Wrong. It was originally founded as a location-based app called Burbn - think Foursquare or Gowalla - which, as it turned out, almost nobody used. The founders, who were smart people who had previously worked with the likes of Ev Williams, figured that now people could take the internet with them everywhere, they’d want to share and recommend their locations. Super cool!

What seemed super cool to them didn’t work in the market at all. There wasn’t a significant user base out there that really wanted to check into and share those locations. (Foursquare ran into the same difficulty, and now uses its small, loyal group of nerdy Swarm users to power a location database it sells to larger businesses.)

But it turned out that people did want to share photos easily. So the team killed the parts of the app that were dear to them and became laser-focused on what their users actually wanted. The app became Instagram, and the rest is history.

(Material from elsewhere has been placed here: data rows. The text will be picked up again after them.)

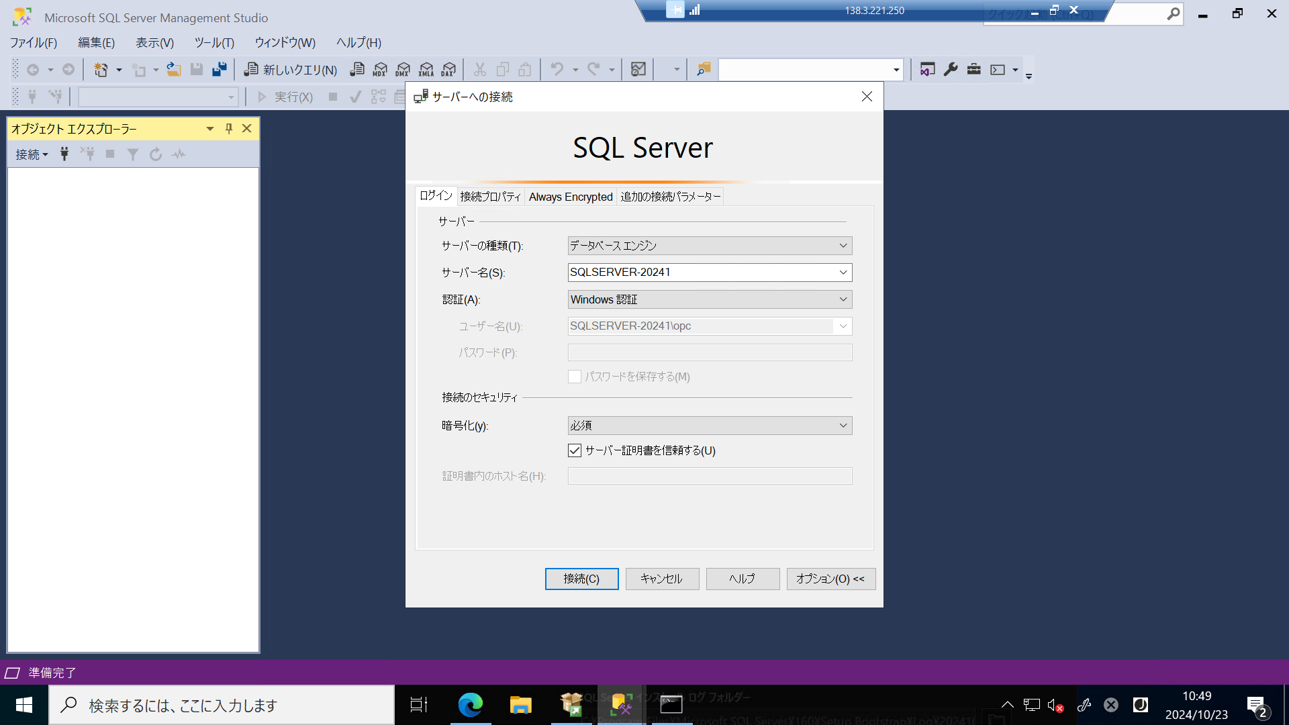Open the New Query editor
This screenshot has height=725, width=1289.
[290, 69]
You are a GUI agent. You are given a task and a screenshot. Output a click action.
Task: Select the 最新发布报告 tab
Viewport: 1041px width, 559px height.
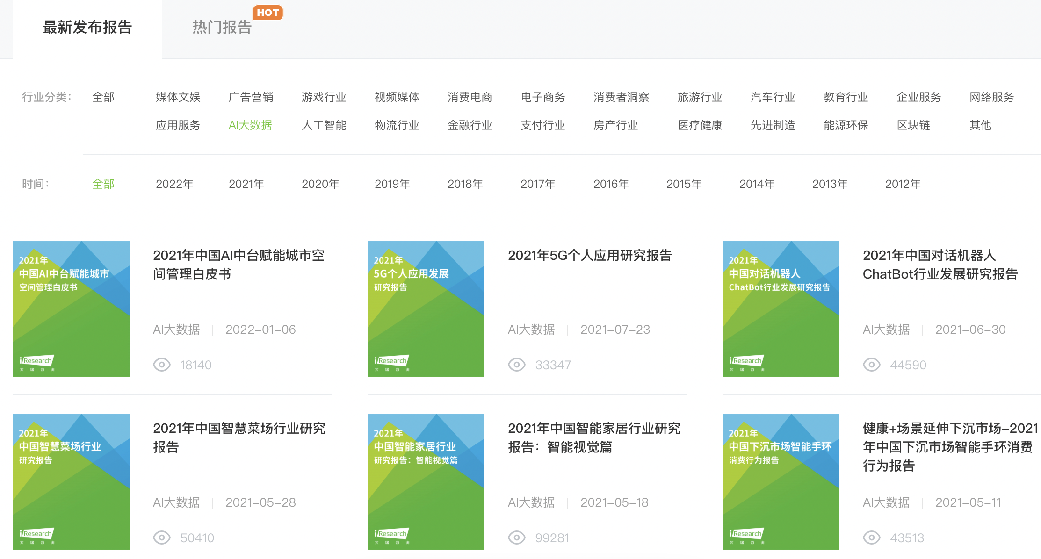click(87, 27)
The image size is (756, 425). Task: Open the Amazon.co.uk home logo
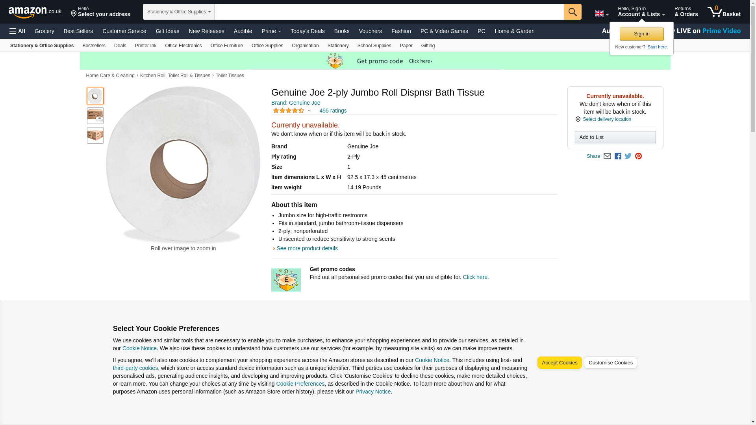[35, 12]
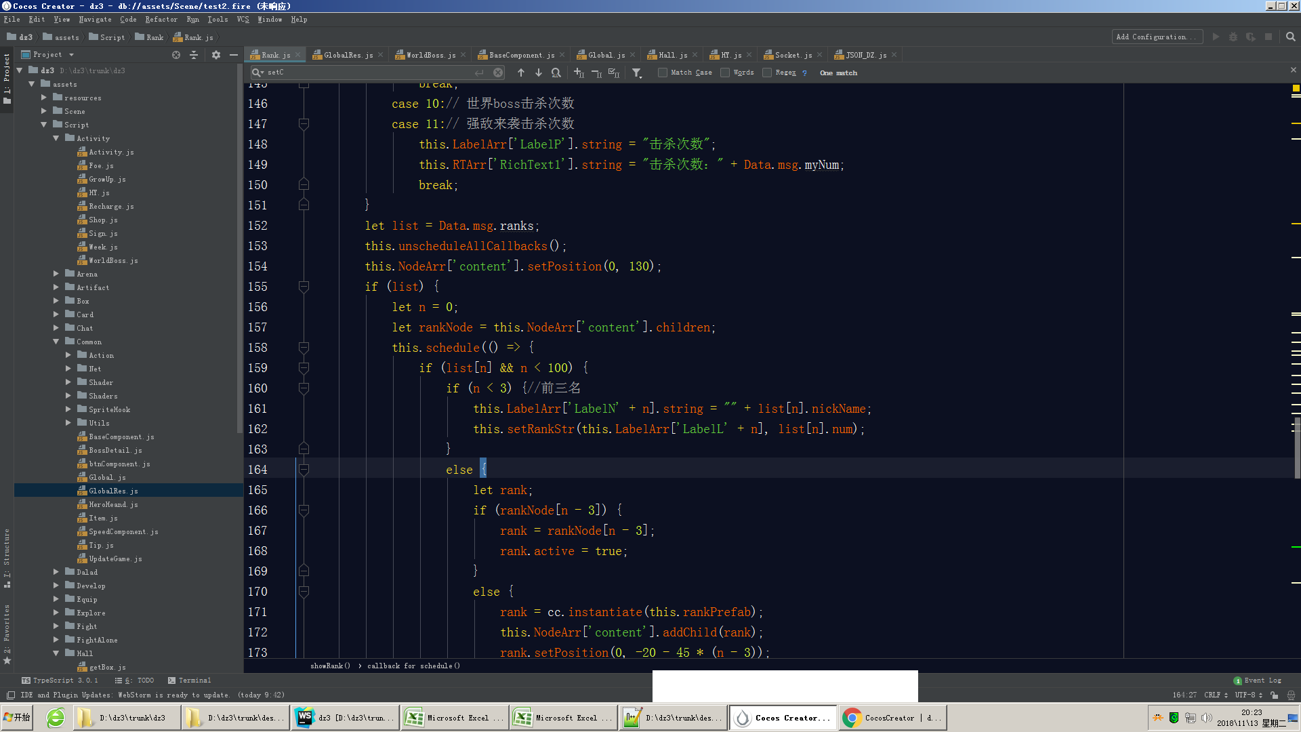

If the Burbn team had found the users they wanted to build for, and committed to validating their assumptions in a user-centered way, they would have discovered Instagram before writing even a single line of Burbn’s code. Their failure would have come much sooner in their journey, and they would have spent less money getting to success. Instead, they scratched their own itch and built what they thought was cool. Of course, we shouldn’t feel too sorry for them. They did okay in the end.

When Matt Mullenweg and Mike Little forked b2 to create WordPress, the emerging blogging ecosystem was exploding. More and more people were self-hosting weblogs where they would share their thoughts every day. Movable Type, which was the prevailing blogging engine, decided to launch a paid license, and when bloggers were looking for a free alternative, WordPress was waiting for them.

Matt had scratched his own itch to create the product. But he hadn’t created a business. When the demands of this viral growth became too much, he even hosted keyword spam on the WordPress website in order to pay for server costs and an employee. (He later apologized, rightly.) Years later, he realized WordPress had a massive spam problem that was painful enough that some bloggers would want to pay for a solution - and that’s when Akismet, and Automattic, was born. I’ll reiterate: the startup didn’t build the open source platform. The startup sold a product to users that needed it.

The mistake I’ve made, and other founders have made, is this: they found a startup to build a great product, or to develop an amazing technology.

But that’s not what a startup is for.

The purpose of a startup is to bring a product or service to market.

It’s not about buckling down and writing code. It’s about determining who you’re serving, what their needs are, how you’ll provide a product or service that meets those needs, and whether that product or service can be sold in a way that forms the basis of a viable business. The code is written to serve this larger model, which is about solving human needs.

Yes, you need to write code. But the most important thing you can do is talk to people. Not to ask “would you use my product?”, but to learn who they are, and what they truly need. Make a hypothesis about who your users are, find those people, and make friends with them. Build something based on a real and humble desire to solve their problems, rather than a desire to come up with a smart solution that will bring you glory. If you serve people really well, the glory will come.

Too many startups buckle down for many months, or even years, before learning whether or not anyone will use their product. It’s a waste of money, a waste of time, and a waste of talent. Build your venture on a culture of human-centeredness where you’re always testing your ideas with real users and you’ll get to a point of understanding your desirability faster, with a de-risked product and a much higher chance of success.

Technology is all about making people’s lives better. Every founder has that potential, and that responsibility. Good luck.